**Task**
Write the data out again exactly, with every picture removed.

**Data records**

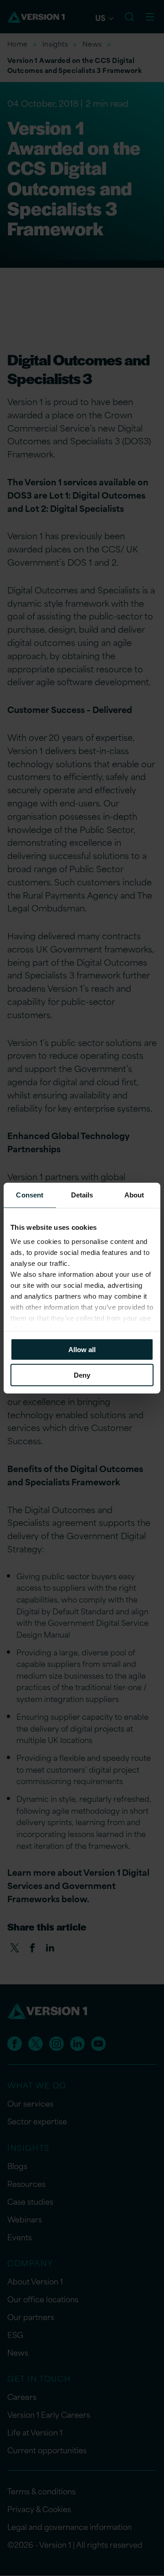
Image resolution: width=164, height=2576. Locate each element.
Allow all (82, 1349)
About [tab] (134, 1194)
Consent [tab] (29, 1194)
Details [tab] (82, 1194)
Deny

**Task output**
Image resolution: width=164, height=2576. Locate each element.
Allow all (82, 1349)
About [tab] (134, 1194)
Consent [tab] (29, 1194)
Details [tab] (82, 1194)
Deny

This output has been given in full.